Pour les directions des ressources humaines, la flexibilité n’est plus un sujet d’image mais un levier opérationnel de recrutement et de fidélisation. Horaires, organisation du travail, présence au bureau : partout, les salariés formulent des attentes claires. En France, les DRH avancent sur ce terrain, mais avec des arbitrages spécifiques, comparé aux pratiques observées à l’étranger.
La flexibilité, un critère RH devenu décisif dans l’organisation du travail
Pour les fonctions RH, la flexibilité est désormais un facteur déterminant d’acceptation d’un poste. Selon une étude internationale réalisé par Owl Labs auprès de 8.000 salariés, la flexibilité des horaires et du lieu de travail conditionne directement les décisions de recrutement. Aux États-Unis, 37% des salariés refuseraient un emploi sans horaires flexibles, tandis que 34% rejetteraient une obligation de présence au bureau à temps plein. Ces chiffres confirment que la flexibilité est devenue un standard RH, intégré aux attentes de base des candidats.

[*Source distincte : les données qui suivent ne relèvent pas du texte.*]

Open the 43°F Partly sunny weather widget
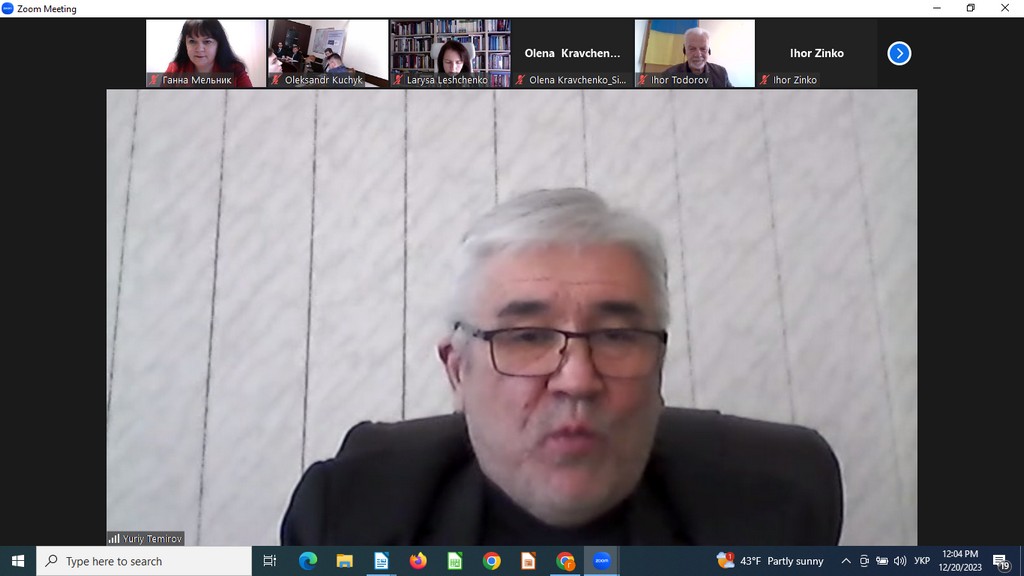click(x=770, y=561)
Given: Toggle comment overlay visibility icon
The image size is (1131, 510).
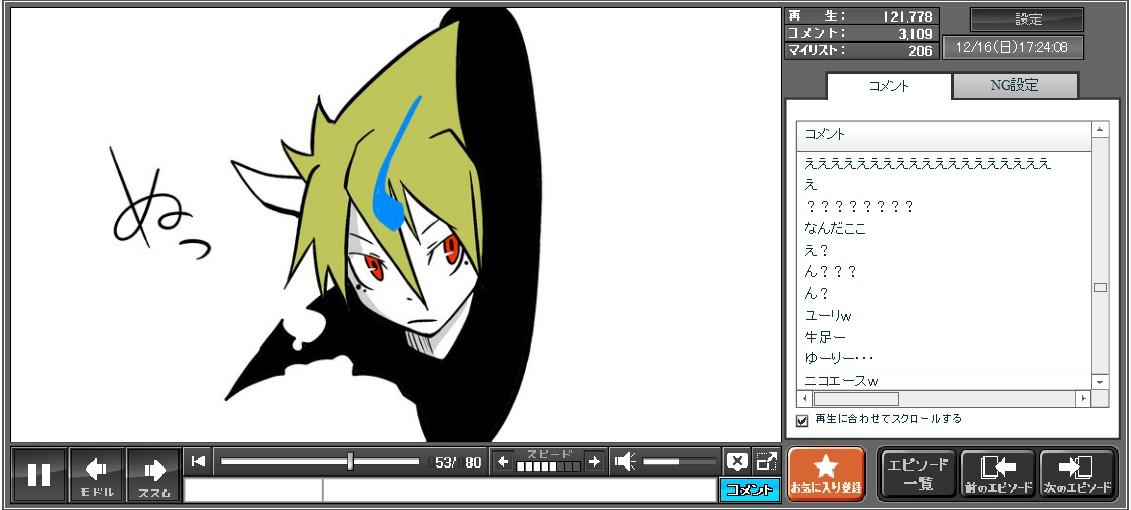Looking at the screenshot, I should (x=737, y=461).
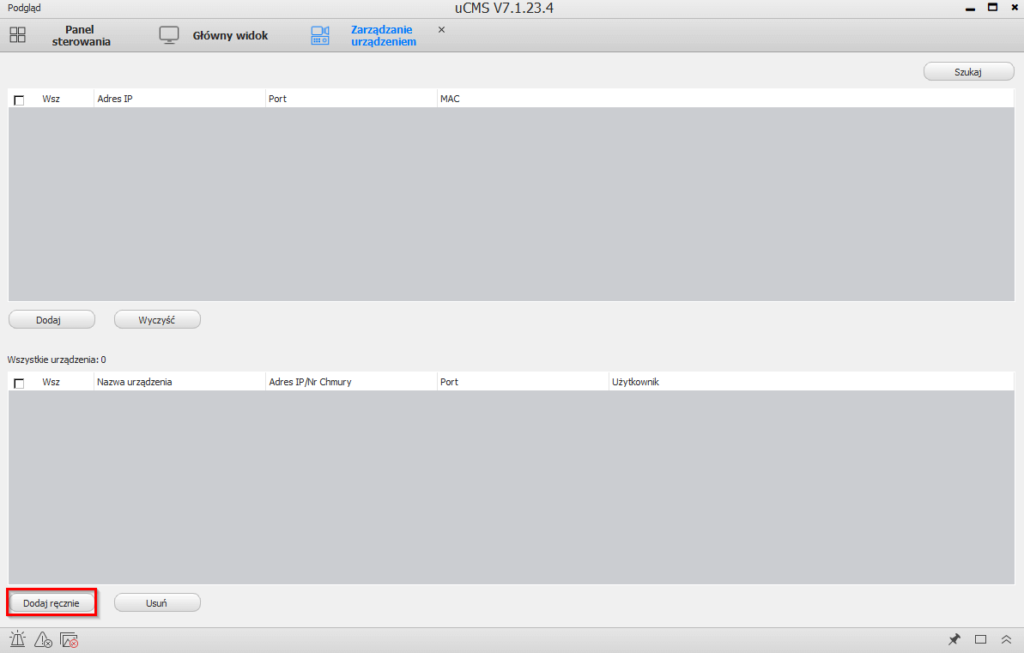Click the picture error icon in status bar

click(x=69, y=640)
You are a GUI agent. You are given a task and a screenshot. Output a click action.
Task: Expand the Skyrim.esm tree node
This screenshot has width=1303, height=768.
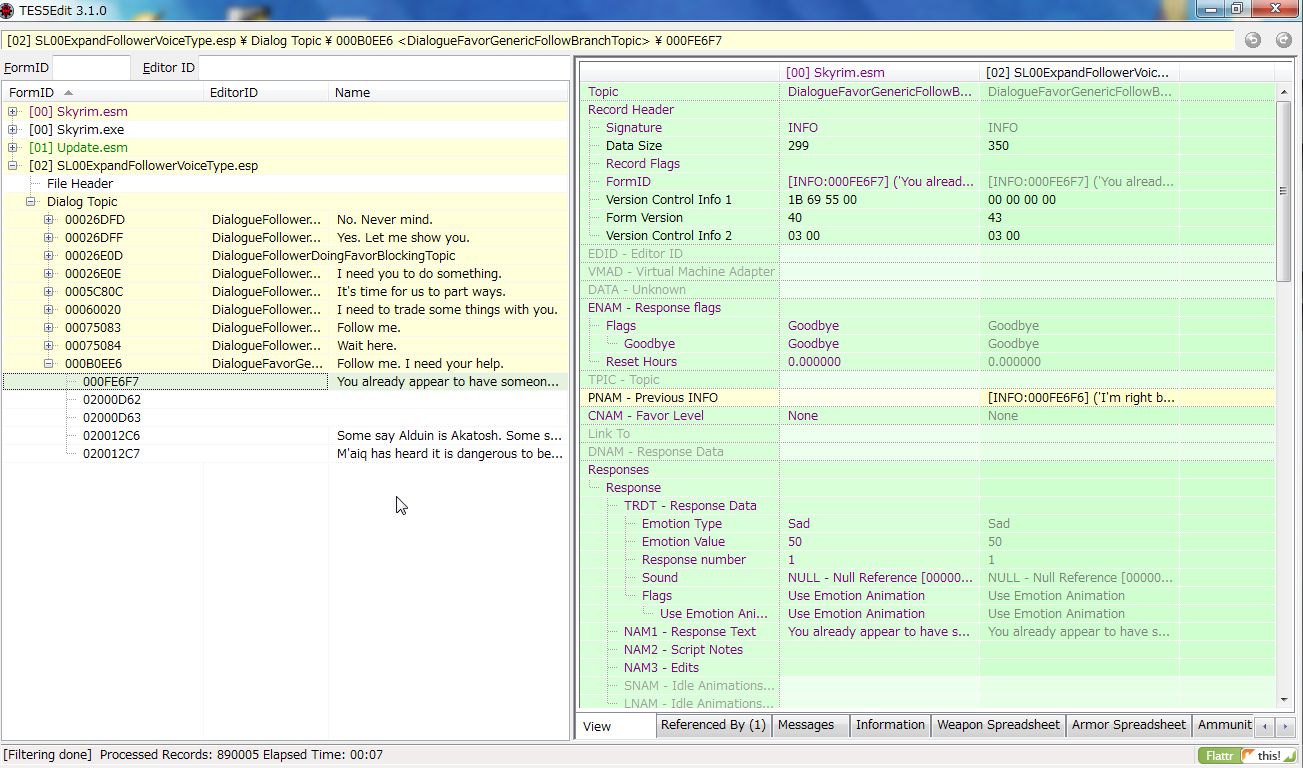pyautogui.click(x=13, y=112)
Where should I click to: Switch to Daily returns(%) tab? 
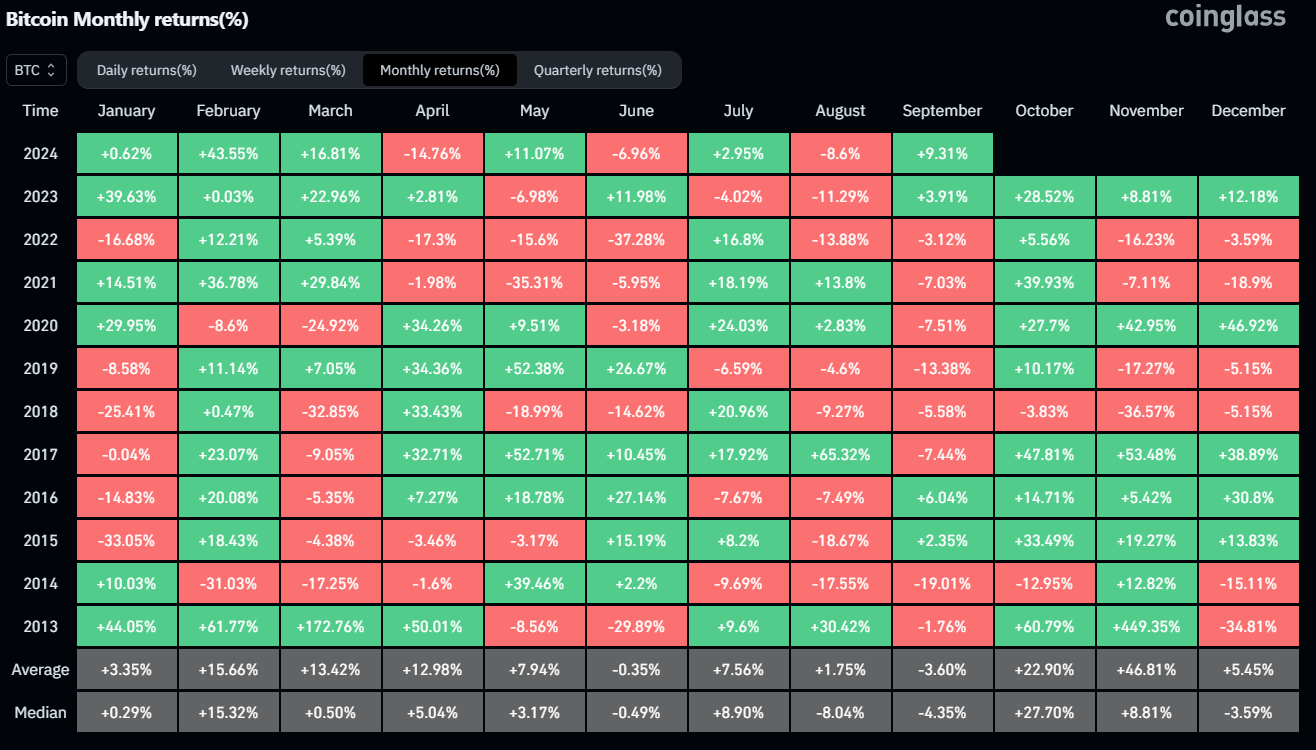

Toutefois, les politiques RH doivent composer avec des différences culturelles marquées. Au Royaume-Uni, 44% des salariés n’accepteraient pas un poste sans horaires flexibles et 39% sans flexibilité du lieu de travail. En Allemagne, pays où le travail au bureau est historiquement ancré, 39% des salariés refuseraient néanmoins un emploi dépourvu d’horaires flexibles. Pour les DRH, ces écarts imposent des réponses différenciées, tout en intégrant une tendance commune : la flexibilité devient un élément central de l’organisation du travail et de la proposition de valeur employeur.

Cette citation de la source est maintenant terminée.